Rough-and-Tumble Beginnings of Railroad Terminus

The region where present-day Cheyenne stands was originally occupied by a Native American Plains tribe in the Algonquian linguistic family. The townsite was initially a campsite for the U.S. Army's Major General Grenville M. Dodge and his troops, who were charged in 1865 with finding a railroad route over the Laramie Mountains. In 1867, when Dodge became chief engineer for the Union Pacific Railroad, he established a terminal town there; he named it Cheyenne for the local tribe. Dodge received some criticism in the local press for his mispronunciation of the word, which was actually "shai-en-na;" but his two-syllable version was accepted through usage.

Fort D. A. Russell was built in 1867 to protect railroad construction crews. Soon real estate speculators, merchants, gamblers, and tradesmen converged on Cheyenne in hopes of profiting from the construction project. Violent disputes arose over ownership of the land, since the railroad had already claimed it and citizens questioned the company's right to do so. Eventually troops from Fort Russell were called in; land jumpers were run out of town and could not return until they promised to acknowledge the railroad's claim.

A town charter was accepted by the Dakota Territorial Legislature in 1867 and Cheyenne was thereupon incorporated. By the end of that year the population had risen to 4,000 people, and lots were selling for $2,500. Makeshift buildings gave the town a raffish appearance, but even before railroad construction began, Cheyenne enjoyed the elements of a stable community; churches had been built and the first school, with 114 pupils, was opened in 1867. Within a year Cheyenne was thriving.
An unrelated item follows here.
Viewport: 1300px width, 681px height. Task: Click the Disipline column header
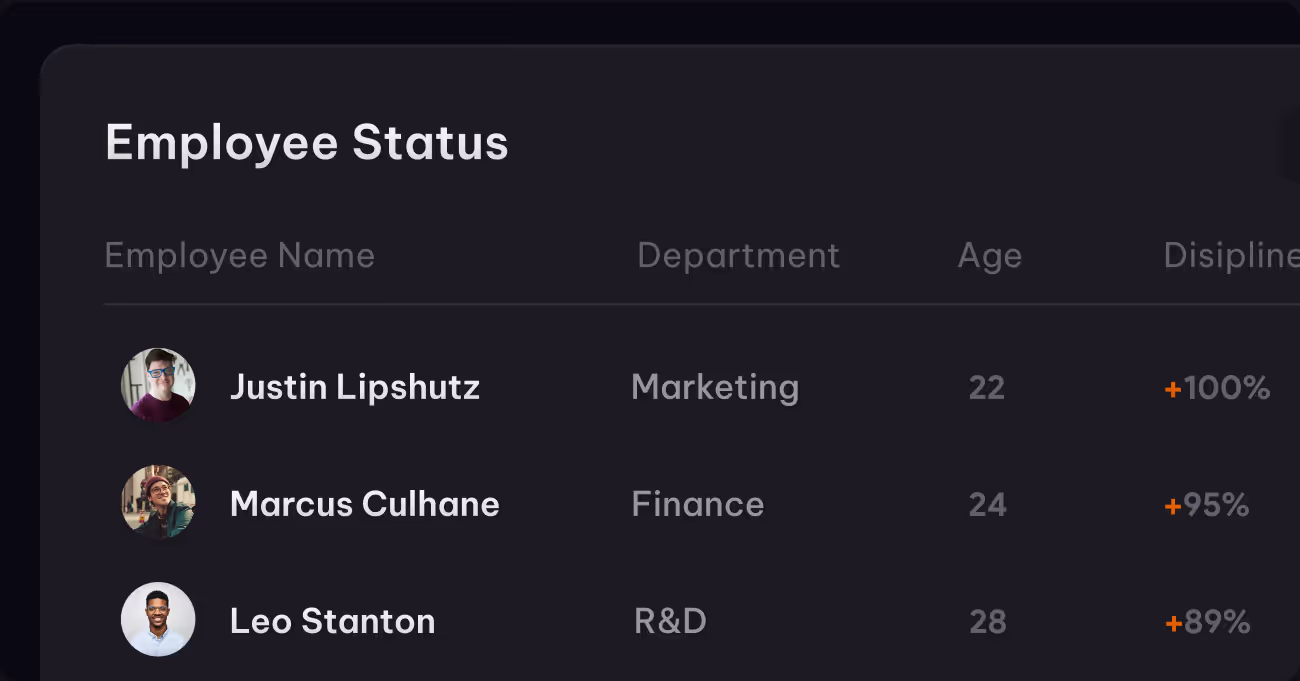coord(1231,256)
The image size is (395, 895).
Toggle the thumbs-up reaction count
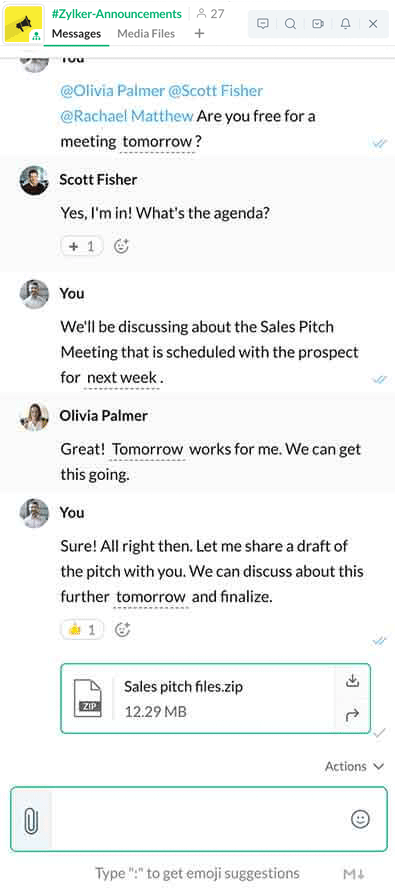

More than 300 businesses were in operation, and the diverse citizenry included engineers, lawyers, artists, Native Americans, trappers, hunters, laborers, gamblers, and gunslingers. The town, however, was soon overrun by lawlessness.

The early Cheyenne closely resembled the Wild West towns depicted in novels and films. Dodge named it the gambling center of the world and some dubbed it "Hell on Wheels." Mayhem and violence were a way of life, with the saloon and the cemetery being the most important places in town. In an attempt to impose order, the churches backed an ordinance that closed saloons for four hours on Sundays; another ruling required visitors to check their guns. But laws were virtually unenforceable, so the vigilante "committee" became a substitute for the courts. Although the city government had been given powers by the Dakota Legislature upon incorporation, civic leaders found the vigilante approach to be more effective. When the jail became full, for instance, prisoners were driven from town with a whip or a six-shooter; frequently the committee executed perpetrators of severe crimes.

Riches Flow from Cattle, Sheep, Gold

A degree of peacefulness returned when railroad construction moved on toward Sherman Pass and transients followed. But then the first Sioux War broke out north of the Platte River, and Fort Russell became the supply depot for the Rocky Mountain region. In 1868 Cheyenne was made the seat of Laramie County; the following year it was named the capital of the new Wyoming territory. By the 1870s Cheyenne was the center of a prosperous ranching area where cattle were bred for a European beef market. Visiting Englishmen, who spent summers in Cheyenne and winters in Europe, joined wealthy cattle owners to found the Cheyenne Club, where they dined in luxury and struck deals that affected the cattle industry throughout the West. Furnished in the English style and serving the finest liquors in the world, the club employed a foreign chef whose cuisine was known nationwide.

With the opening of the Black Hills gold fields in 1875, the town profited from a new industry as Cheyenne merchants supplied miners and prospectors with provisions and equipment. The Cheyenne and Black Hills Stage Company was formed to transport passengers and cargo between the railroad and the mines. When electric lights were installed in 1882, Cheyenne was the wealthiest city per capita in the world. Cheyenne was named the capital of the new state of Wyoming in 1890, and the Capitol building was erected in the city. By 1890 the population had reached 10,000 people.

Before the turn of the century many ranchers had begun raising sheep, which adapted well to the climate and the native grasses; sheep raising continues to be an important industry in the area. During the twentieth century Cheyenne became an industrial and manufacturing center, and the Francis E. Warren U.S. Air Force Base was established at Fort Russell. In spite of extensive development as one of the state's largest cities (one out of five Wyoming residents lives in Cheyenne) and as a commercial, industrial, and transportation hub, Cheyenne has maintained a high quality of life and a pollution-free environment.